Reproduce all of the entries character for character, while leaving out any pictures they contain.

Stored data entries:
........

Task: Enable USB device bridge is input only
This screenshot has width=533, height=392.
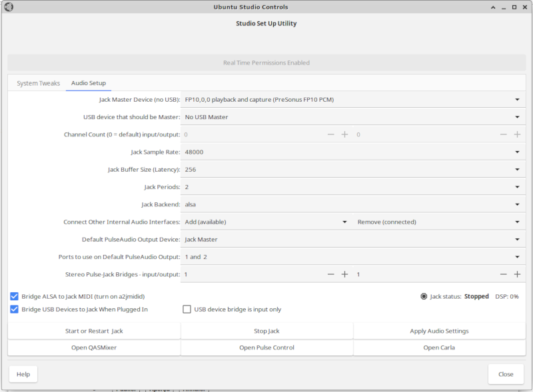Action: pyautogui.click(x=187, y=309)
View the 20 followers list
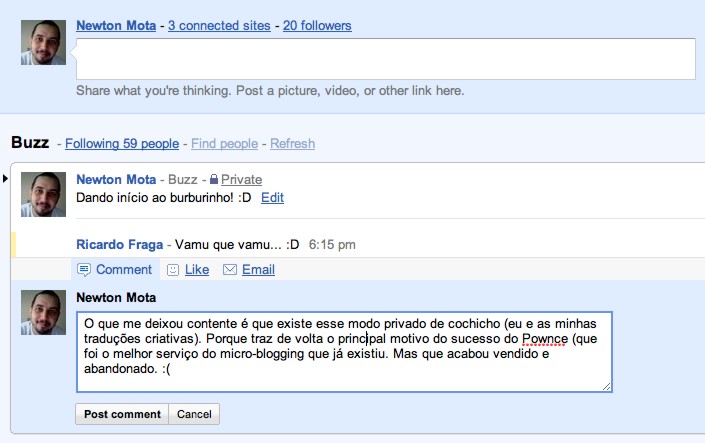 [x=317, y=25]
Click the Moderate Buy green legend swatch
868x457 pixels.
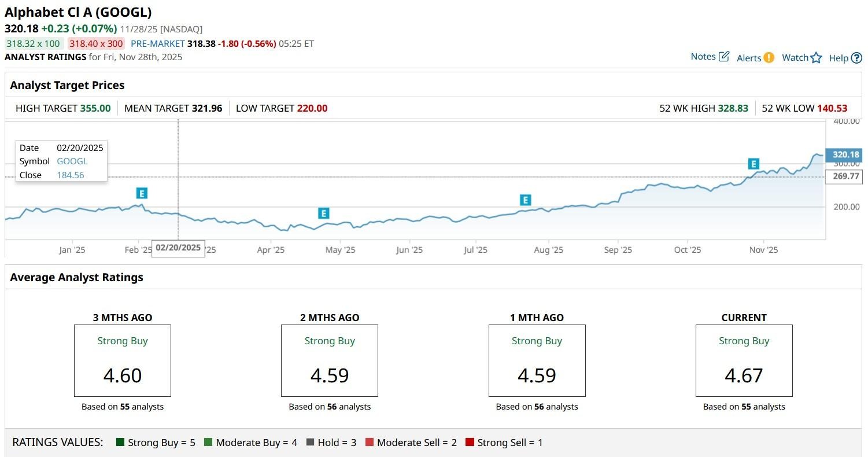(x=208, y=443)
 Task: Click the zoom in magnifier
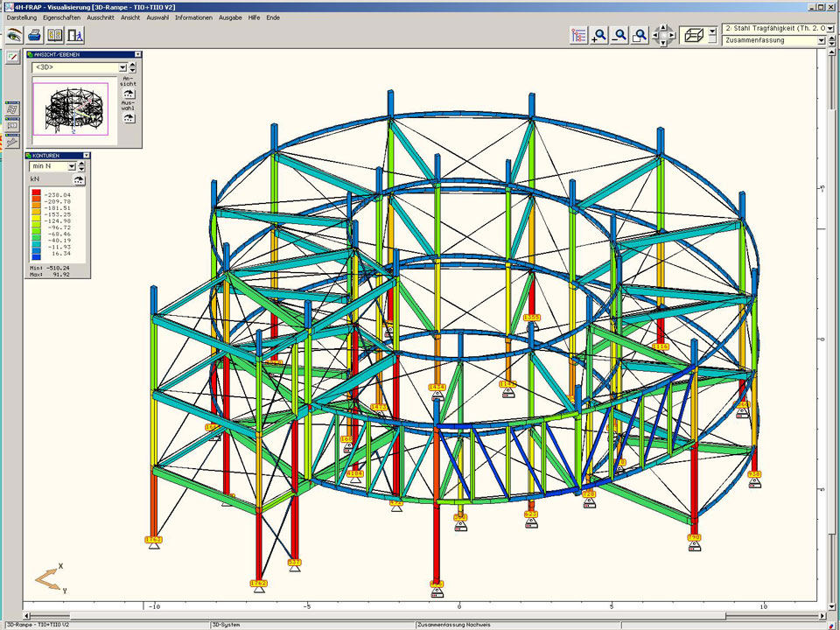tap(599, 36)
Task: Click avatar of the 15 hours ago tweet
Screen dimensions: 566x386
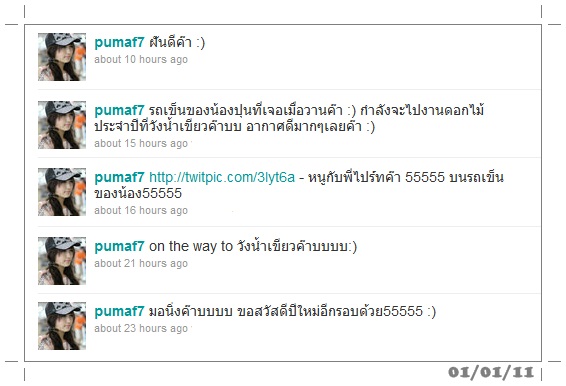Action: (62, 125)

........

## RESPONSE AREA:
Task: Enable USB device bridge is input only
This screenshot has width=533, height=392.
Action: pyautogui.click(x=187, y=309)
View the 20 followers list
 [x=317, y=25]
Click the Moderate Buy green legend swatch
868x457 pixels.
(x=208, y=443)
 Task: Click the zoom in magnifier
tap(599, 36)
Task: Click avatar of the 15 hours ago tweet
Screen dimensions: 566x386
Action: (62, 125)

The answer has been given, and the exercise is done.